"Merry Christmas" were the last words I heard my dear old Dad say...
It is bitter sweet really. On the one hand, the fact that he struggled from death's tight grip, clawing at tubes and mustering some last threads of strength and will to force himself to sit up and swing his legs over the edge of the bed and stand - yes stand for a last time, that was very impressive and a testimony to his strength and grace.
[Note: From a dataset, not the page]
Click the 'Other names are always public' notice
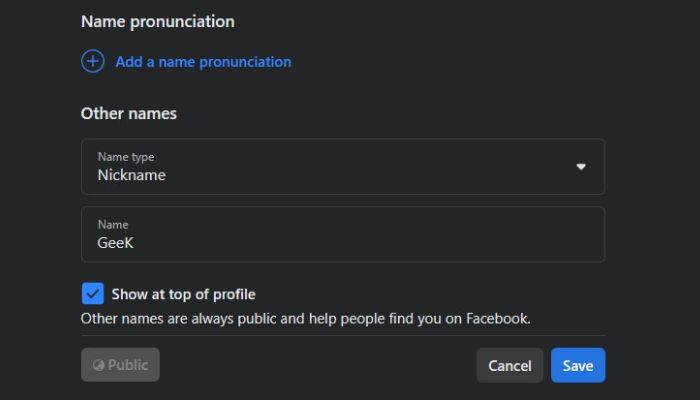Viewport: 700px width, 400px height. tap(305, 319)
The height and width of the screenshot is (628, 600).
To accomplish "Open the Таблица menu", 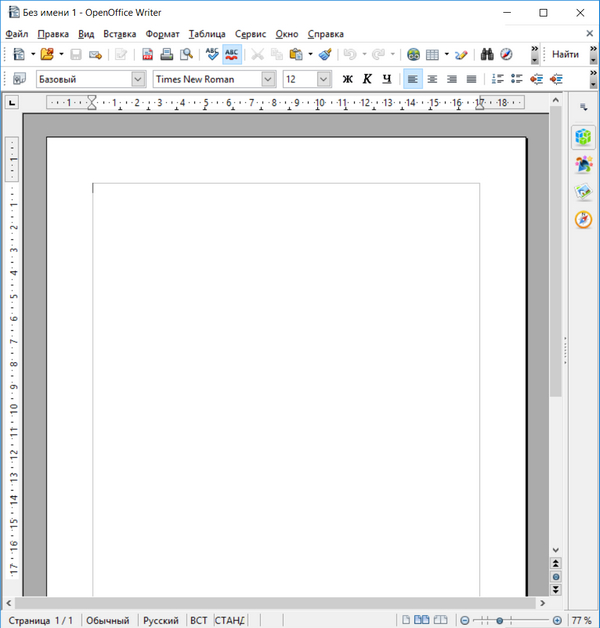I will 206,33.
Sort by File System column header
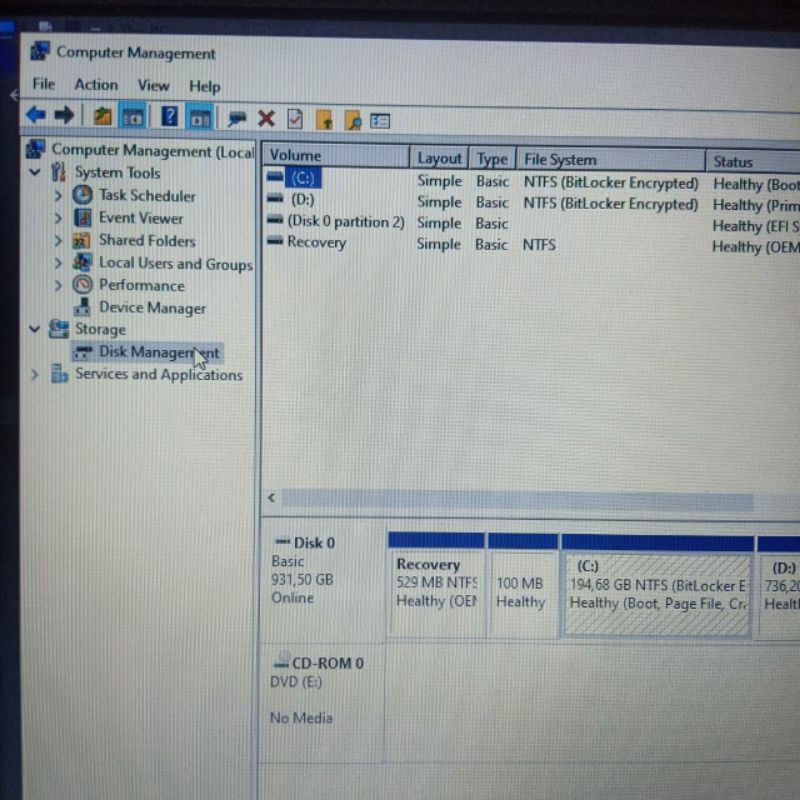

He stood there sort of blinking and looking about the darkened hospital room staring, I think, into a host of faces he must of summoned in his mind, but then slowly looking intently to either side of him... into the face of Becky and myself who were supporting him as he tottered on his feet. He looked at us then he stammered out a sweet simple holiday greeting. He was so earnest. Then seeming much more at peace he relaxed as we settled him back onto his bed. That was about 11:50 Christmas Eve night. I think in his mind he had somehow made it to Christmas. He lay there for another 8 hours or so - his breathing slowing and the strong grip of his hands slowly relaxing until Christmas morning he finally let go of my hand. So on the other hand, well... Christmas will forever mean saying goodbye to a man I never said enough hellos to and who left far sooner than I ever expected.
Merry Christmas Dad
Rest in Peace
Rob
1 comment:
:) thank you for writing this out....it is quite bittersweet...but it's starting to finally become more sweet.
It was you and I, though (oldest & youngest) that helped him stand and walk. I love that we could be there for him in that simple way...but it seemed to mean so much to him, and us.